## Selection
The likelihood equation reads (FOC of the optimization program, see Def. 6.7): \[ \dfrac{\partial \log \mathcal{L}(\boldsymbol\theta;\mathbf{y},\mathbf{X})}{\partial \boldsymbol\theta} = \mathbf{0}, \] that is: \[ \sum_{i=1}^{n} y_i \mathbf{x}_i\frac{g'(\boldsymbol\theta'\mathbf{x}_i)}{g(\boldsymbol\theta'\mathbf{x}_i)} - (1-y_i) \mathbf{x}_i \frac{g'(\boldsymbol\theta'\mathbf{x}_i)}{1-g(\boldsymbol\theta'\mathbf{x}_i)} = \mathbf{0}. \]

This is a nonlinear (multivariate) equation that can be solved numerically. Under regularity conditions (Hypotheses 6.1), we approximately have (Prop. 6.4): \[ \boldsymbol\theta_{MLE} \sim \mathcal{N}(\boldsymbol\theta_0,\mathbf{I}(\boldsymbol\theta_0)^{-1}), \] where \[ \mathbf{I}(\boldsymbol\theta_0) = - \mathbb{E}_0 \left( \frac{\partial^2 \log \mathcal{L}(\theta;\mathbf{y},\mathbf{X})}{\partial \boldsymbol\theta \partial \boldsymbol\theta'}\right) = n \mathcal{I}_Y(\boldsymbol\theta_0). \]

For finite samples, we can e.g. approximate \(\mathbf{I}(\boldsymbol\theta_0)^{-1}\) by Eq. (6.10): \[ \mathbf{I}(\boldsymbol\theta_0)^{-1} \approx -\left(\frac{\partial^2 \log \mathcal{L}(\boldsymbol\theta_{MLE};\mathbf{y},\mathbf{X})}{\partial \boldsymbol\theta \partial \boldsymbol\theta'}\right)^{-1}. \]

In the Probit case (see Table 7.1), it can be shown that we have: \[\begin{eqnarray*} &&\frac{\partial^2 \log \mathcal{L}(\boldsymbol\theta;\mathbf{y},\mathbf{X})}{\partial \boldsymbol\theta \partial \boldsymbol\theta'} = - \sum_{i=1}^{n} g'(\boldsymbol\theta'\mathbf{x}_i) [\mathbf{x}_i \mathbf{x}_i'] \times \\ &&\left[y_i \frac{g'(\boldsymbol\theta'\mathbf{x}_i) + \boldsymbol\theta'\mathbf{x}_ig(\boldsymbol\theta'\mathbf{x}_i)}{g(\boldsymbol\theta'\mathbf{x}_i)^2} + (1-y_i) \frac{g'(\boldsymbol\theta'\mathbf{x}_i) - \boldsymbol\theta'\mathbf{x}_i (1 - g(\boldsymbol\theta'\mathbf{x}_i))}{(1-g(\boldsymbol\theta'\mathbf{x}_i))^2}\right]. \end{eqnarray*}\]

In the Logit case (see Table 7.1), it can be shown that we have: \[ \frac{\partial^2 \log \mathcal{L}(\boldsymbol\theta;\mathbf{y},\mathbf{X})}{\partial \boldsymbol\theta \partial \boldsymbol\theta'} = - \sum_{i=1}^{n} g'(\boldsymbol\theta'\mathbf{x}_i) \mathbf{x}_i\mathbf{x}_i', \] where \(g'(x)=\dfrac{\exp(-x)}{(1 + \exp(-x))^2}\).

Remark that, since \(g'(x)>0\), \(-\partial^2 \log \mathcal{L}(\boldsymbol\theta;\mathbf{y},\mathbf{X})/\partial \boldsymbol\theta \partial \boldsymbol\theta'\) is positive definite.

## Required tasks
#1 Summarize the excerpt on maximum likelihood estimation in two sentences.
#2 Recast the paragraph of the excerpt on maximum likelihood estimation that starts "This is a nonlinear (multivariate) equation" as a short bulleted list that keeps its main facts.
#3 Translate this sentence from the excerpt on maximum likelihood estimation into Spanish: "This is a nonlinear (multivariate) equation that can be solved numerically."

[Records]
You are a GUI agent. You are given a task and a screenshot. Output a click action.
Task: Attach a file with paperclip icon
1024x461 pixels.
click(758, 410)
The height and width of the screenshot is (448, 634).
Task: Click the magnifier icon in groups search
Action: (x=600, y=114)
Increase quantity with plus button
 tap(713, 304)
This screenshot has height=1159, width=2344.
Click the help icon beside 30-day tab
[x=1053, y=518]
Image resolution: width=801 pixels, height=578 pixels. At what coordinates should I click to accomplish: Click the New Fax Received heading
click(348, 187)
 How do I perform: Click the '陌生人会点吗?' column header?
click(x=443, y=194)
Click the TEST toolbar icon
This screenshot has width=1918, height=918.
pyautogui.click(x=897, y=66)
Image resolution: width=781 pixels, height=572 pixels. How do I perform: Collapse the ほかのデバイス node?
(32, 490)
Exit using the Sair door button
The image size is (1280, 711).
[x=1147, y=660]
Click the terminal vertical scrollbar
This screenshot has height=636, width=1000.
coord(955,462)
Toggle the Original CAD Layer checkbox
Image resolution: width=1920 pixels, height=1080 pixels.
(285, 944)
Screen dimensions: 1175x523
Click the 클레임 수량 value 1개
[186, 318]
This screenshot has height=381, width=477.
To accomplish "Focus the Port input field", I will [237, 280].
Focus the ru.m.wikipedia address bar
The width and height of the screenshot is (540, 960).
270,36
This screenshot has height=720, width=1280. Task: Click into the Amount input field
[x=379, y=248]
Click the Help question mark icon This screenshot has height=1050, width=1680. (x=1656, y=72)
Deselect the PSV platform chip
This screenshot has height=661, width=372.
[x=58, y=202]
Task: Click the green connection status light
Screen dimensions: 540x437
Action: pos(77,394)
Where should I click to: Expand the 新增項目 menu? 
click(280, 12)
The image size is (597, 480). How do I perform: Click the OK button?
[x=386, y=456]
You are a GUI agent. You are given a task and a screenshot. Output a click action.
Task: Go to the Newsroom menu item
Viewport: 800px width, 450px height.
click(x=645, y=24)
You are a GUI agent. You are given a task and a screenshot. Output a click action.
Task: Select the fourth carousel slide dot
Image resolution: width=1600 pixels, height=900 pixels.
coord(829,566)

## Solutions for each task
#1 The likelihood equation sets the derivative of the log-likelihood with respect to θ to zero; this nonlinear multivariate equation can be solved numerically. Under regularity conditions, the MLE is approximately normal with mean θ₀ and covariance equal to the inverse of I(θ₀), which finite samples can approximate by the inverse of the negative second derivative of the log-likelihood at the MLE; this second derivative is given for the Probit and Logit cases, and because g′(x) > 0, its negative is positive definite.

#2
- The likelihood equation is a nonlinear multivariate equation that can be solved numerically.
- Under regularity conditions (Hypotheses 6.1), the MLE approximately follows a normal distribution with mean θ₀ and covariance I(θ₀)⁻¹ (Prop. 6.4).
- I(θ₀) equals minus the expectation, under θ₀, of the second derivative of the log-likelihood with respect to θ and θ′.
- I(θ₀) also equals n times 𝓘_Y(θ₀).

#3 Esta es una ecuación no lineal (multivariante) que puede resolverse numéricamente.